“When I was in younger I wanted to be an architect!”. This is for sure one of the most common things architects hear. And when we do, we feel proud with ourselves (even a bit vain) and we end up not knowing what to say.
“That house made me want to be an architect” or “it’s a shame I didn’t visit it before, maybe I would’ve been an architect because of it” are all things that I’ve been hearing from people right after I visited the Fallingwater House.
Those who share a deep passion for architecture might have seen it before in many books and documentaries. However, the experience of being there (!)… it excels everything one might expect. That happens with great human creations, of any kind. One thing is to see images of the Pantheon in school book when we are 12 years old, another thing is to she it around you.
Any image that you might see from this house will also not reflect the experience that is to visit it (for that matter no image of whatever reflects the experience of living).
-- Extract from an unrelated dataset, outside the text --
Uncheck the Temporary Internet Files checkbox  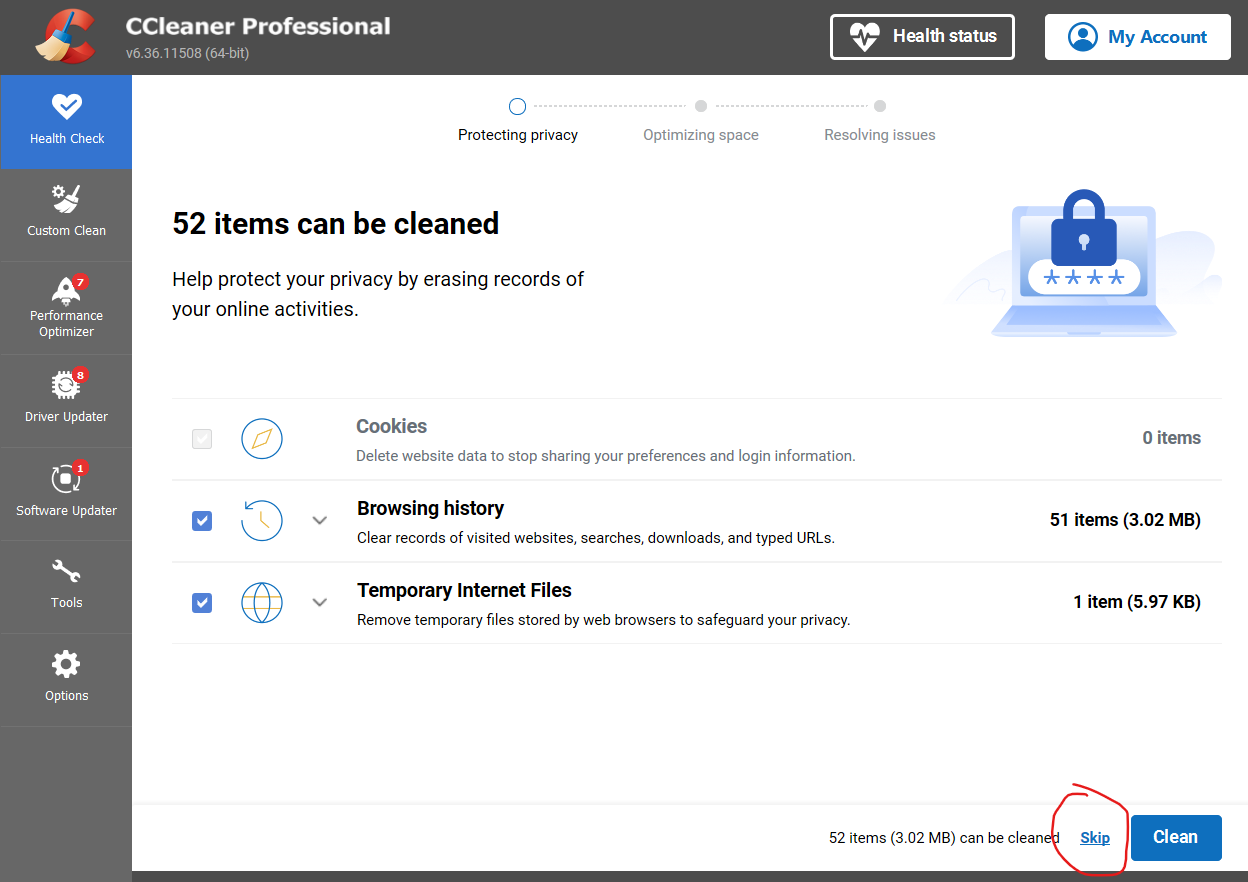(x=202, y=603)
The sound of the waterfall, the contact with the wall and floor materials, the sensations given by different temperatures, to understand the old trick of space “compression-decompression”, or even to share with visitors small anecdotes about the house or to find out the reason behind some of the details about the house, makes the whole visit unique.
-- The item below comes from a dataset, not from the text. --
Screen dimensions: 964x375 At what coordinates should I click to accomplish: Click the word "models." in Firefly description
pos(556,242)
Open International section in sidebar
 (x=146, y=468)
Apart from being a magnificent example of 20th century residential architecture, this house is also a testimony to the idea widely shared by architects (although also valid to many other occupations) that only time and commitment can make one better in whatever he or she wants to do. With architecture that tends to happen later on.
At 67, Frank Lloyd Wright designed his most well-known house. He died before the finishing of another of his great creative works, the Guggenheim Museum. He is a tremendous example of perseverance and the pursuit of eternity.
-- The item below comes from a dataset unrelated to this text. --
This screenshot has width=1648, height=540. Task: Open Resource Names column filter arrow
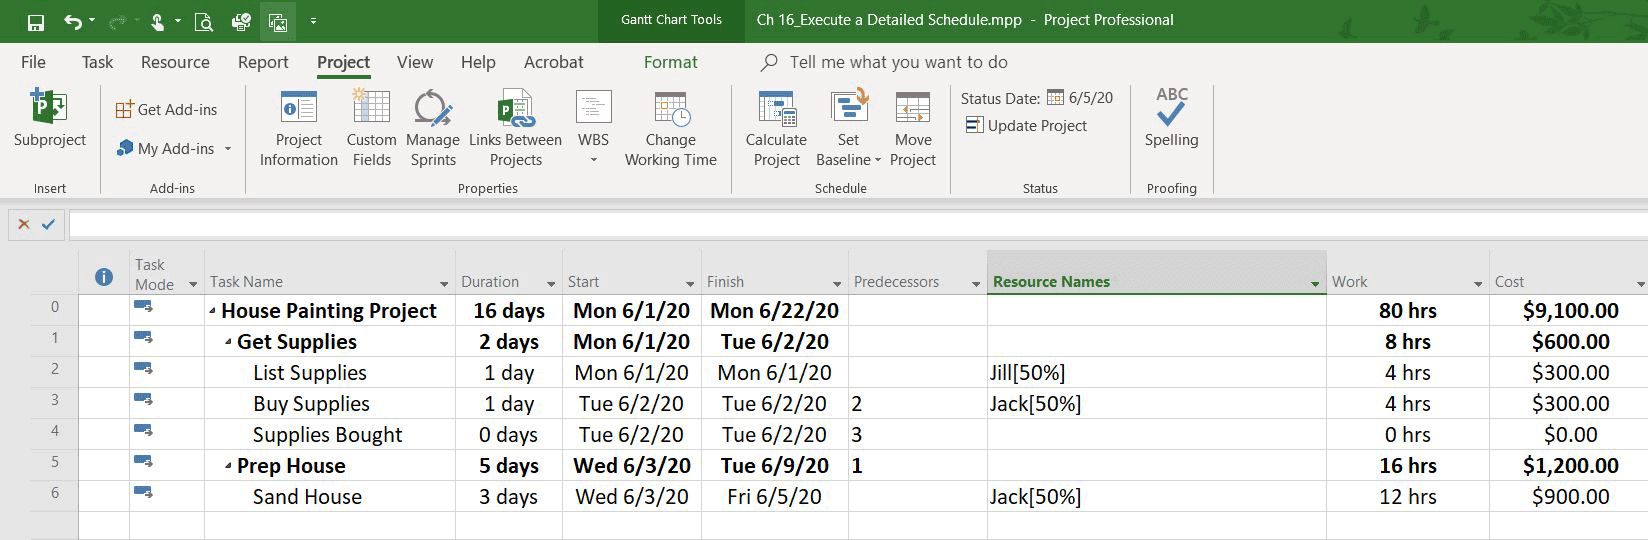tap(1314, 284)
In an interview he had with Mike Wallace, late in the final years of his life, when questioned if he believed in his own immortality, he said yes. “I will be immortal. To me, young has no meaning, it’s something you can do nothing about. Nothing at all. But youth is a quality, and if you have it, you never lose it. And when they put you into the box that’s your immortality.”
His works and his thoughts will remain in time because they connect with very profound aspects of the human nature. And these are timeless. However audacious this might sound, architects share this quality and express it through what they create in a way that is different from others. Even if it might seem similar to other areas, in architecture that translation is made in a much more physical an permanent way.
Most of us would wish to be eternal. Some have the luck to be eternal through their descendants, others through their actions towards people. Architects, however can do it through all of that and through the creation of things and spaces that modify the life of people. And we do it even if we are already inside the box. And maybe that’s way so many people wished they were architects.